SPAM in Unicyclist.com E-mail Box (its out of control)

everyday i get more and more spam in my unicyclist.com web mail.i usally wake up to about 45 spam emails is there any way to rid myself of these?

just about a week ago it was only 7 or 8 but now its crazy.i dont go leaving that address all over either.does anyone elses account look like this?

My spam content is increasing also. It has probably tripled in the last couple of weeks. I think I’m getting 15 spams per day now.

Probably not the solution your looking for, but:

I have my Unicyclist.com mail forwarded to my Yahoo mail automatically and then use that one account. (That way, I can give people my “cool” address at unicyclist.com, but I don’t have to actually manage two accounts).

Anyway, yahoo has an automatic “Bulk mail” filter and it dumps all of the spam into the bulk folder automatically. I don’t even look at that folder anymore, I just empty the folder whenever I log in.

I guess I’m one of the lucky ones. I only get about 3 or 4 per week and I’ve actually put my address in my signature. The strange thing is that they’re all those ones from people wanting to do some sort of business deal with me. Who send these emails and why would they bother?

Andrew

My unicyclist.com email account gets zero spam. It also gets almost zero mail. I have never given out my unicyclist.com address.

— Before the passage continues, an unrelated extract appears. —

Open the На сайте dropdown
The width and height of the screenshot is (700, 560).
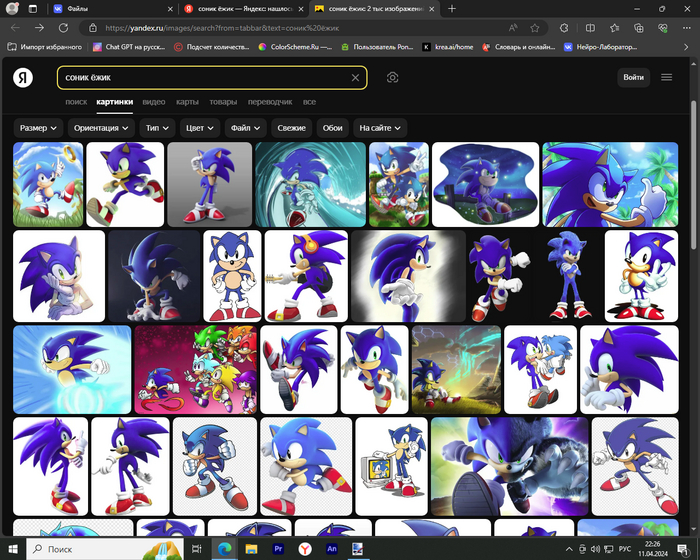pyautogui.click(x=381, y=128)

Gilby doctors the reply to address when the forum messages are posted to the newsgroup so the spammers aren’t able to harvest your email address from the newsgroup postings.

My Hotmail address is the one that gets spammed. But the hotmail spam filter gets most of them and I’ve set up some additional filters to catch some that get through. About 5 emails per day manage to make it through both sets of filters.

I think what has happened is that both you and Harper have posted your email address in the body of a message (the email address was complete in the form of user@unicyclist.com). That message got posted to the newsgroup and from there the spammers were able to harvest the address. I did a search at groups.google.com to find the email addresses. You used to have your address in your sig. Harper got his email address posted in the body of a few messages.

Or maybe not. The spam experts have said in the past that the email harvester programs ignore the body of the message and only grab address from the headers and send to fields. Maybe they have started searching body of the messages now too.

Same with me Andrew. I get 3 or 4 per week and I’ve also actually put my address in my signature too. I hate Spam all the time. I had one not long ago in which is very similar the one I read in Spam forums of what Andrew Carter and Me of cause read about it. I am very lucky ones of cause too.

David.

Re: SPAM in Unicyclist.com E-mail Box (its out of control)

Spam Pal has worked wonders for me. It’s free software available at

I’ve been getting 400 spam messages a week (not at unicycle.com, of course).
While not perfect, this software filters out over 95% of it. For what it’s
worth …

David
stiller ( at ) quip ( dot ) net

i think ive been sabotaged…

Spam is evil.

Though I don’t have a unicyclist.com email address, my own email address gets plenty of spam. Part of this is just because I’ve had the same address for years. But it’s MY address, so the idea of switching to a different one, just so the spammers can eventually find that one, is not acceptable.

People in the bulk email business harvest email addresses wherever they can be found. Plus, your email address is likely shared by many businesses that tell you they are doing this in their privacy policies. Tell you, you ask? Not exactly. The wording is very subtle. But if you use free software you’ve had to register to download, or register at lots of Web sites, or own file sharing software such as Kazaa, you have given licence for some of those businesses to share your email address (and in some cases to install adware and/or spyware on your machine).

That’s just some of the ways you get on all those spammers’ lists.

Why do they do it, someone asked? Because it pays. Spam email is incredibly cheap to send out, and obviously generates enough response to justify itself. Not to us of course, but to the people sending it out. It’s like the really bad TV commercials you see on late night TV. Cal Worthington’s old used car commercials, for you West-coasters. Obviously these things work, or the businesses would not be paying for the airtime.

Don’t encourage spammers by clicking on links in spam emails or responding in any way to the ads. If I see something that looks interesting, I’ll hand-type the link into my browser, so there is no data sent indicating that I’m responding to one of those ads. Mostly I just delete it. But if we don’t do business with spammers, hopefully it will discourage them.

I use Cloudmark SpamNet (www.spamnet.com). Since installing it several months ago, it has intercepted over 5000 pieces of junk email. It puts them in a separate folder where I can examine or delete them. What’s cool about Spamnet is that it uses a shared database of spammers, collected from the choices made by all users when they click on spam messages.

I use Microsoft Outlook. When I receive a spam message that was not stopped by Spamnet, I simply press the “Block” button on my toolbar, which not only drops it in my Spam folder, but also adds that data to my user database. The longer you use it, the smarter the database gets.

Of course the spammers keep getting smarter as well, but the vast majority of my spam goes straight into the Spam folder. Oh, and while SpamNet is in beta, it’s free! Check it out and see if it can be useful for you.